Hacker News new | ask | show | jobs
by alexatkeplar 3871 days ago
Pub/Sub is pretty meh. The Google Cloud team still don't seem to understand the need for a Kafka-like unified log service, unlike AWS (Kinesis is 2 years old this week) or even IBM Bluemix (who just launched Message Hub, which is true hosted Kafka).
3 comments

Depending on the sort of logging you're looking for, there's a logging API (https://cloud.google.com/logging/docs/api/) and you can also stream to BigQuery.

(Disclaimer: I work on GCP)

This is the best, but I keep thinking that I will no longer need ELK, but still do. Can you create a dashboard system that runs off of bigquery?
One thing you gotta remember is, PubSub charges per volume, regardless of speed (in other words, scaling is free). AWS will charge you varying orders of magnitudes for varying scales, in addition to volume.
What's meh about it versus Kinesis?
Cloud Pub/Sub is really a competitor to Amazon SQS, not Kinesis. It's more helpful to think of Kafka and Kinesis as databases containing first-class, immutable streams; writing to the streams and reading from the streams are completely decoupled, unlike in a traditional pub-sub system. Jay Kreps' blog post explains it better than I can:

https://engineering.linkedin.com/distributed-systems/log-wha...

In my limited Pub/Sub experience, this seems to be how it works. You publish to a topic (an immutable stream), and then create a decoupled subscription that reads messages from the topic. Am I missing something?
I think this sentence [1] helps to explain the difference:

> When you create a subscription, the system establishes a sync point. That is, your subscriber is guaranteed to receive any message published after this point.

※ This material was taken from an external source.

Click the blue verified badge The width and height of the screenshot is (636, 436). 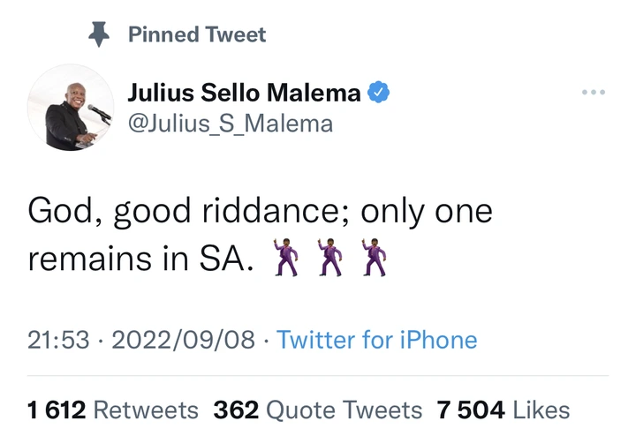(x=378, y=92)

[1] https://cloud.google.com/pubsub/subscriber

With Kafka or Kinesis, I can write events to a stream/topic completely independently of any consumer. I can then bring as many consumers online as I want, and they can start processing from the beginning of my stream if they want. If one of my consumers has a bug in it, I can ask it to go back and start again. That's what I mean by an immutable stream in Kafka or Kinesis.

Cloud Pub/Sub engineer here. You can create as many consumers as you want. You can create them offline and bring them up and down whenever you want. Each consumer will receive a full copy of the stream, starting with its sync point (subscriber creation). Each message is delivered, and redelivered, to each consumer until that consumer acks that message.

If I understand your point correctly, the only expectation we haven't matched is the ability to "go back and start again". We hear you.

From your comment it sounds like you haven't used Kinesis or Kafka yourself - rather than take my word for it, I'd suggest your team give both of those platforms a serious try-out to really understand the capability gaps. I'd be surprised if a lot of your [prospective] customers weren't asking for these kinds of unified log capabilities in Cloud Pub/Sub.
I'm not familiar with Kafka

1. Can you direct the consumer to a point in stream? (ideally time based i.e messages from 16 Nov UTC)

2. Can old events be auto removed defined by rules?

I haven't played with kafka in a while, but basically,

1. each group id represents a point in the stream that a consumer is processing off of. You could technically have multiple processes consuming off of a single group id.

2. there was a configuration on time to keep things there as well as space if I remember correctly, but basically, there has to be. There's a pretty hard limit on what all you can store on disk.

edit: changed consumer id to group id. If you want more info, feel free to ping me about the ecosystem

Take a look at PubSub + Google Cloud Dataflow combo.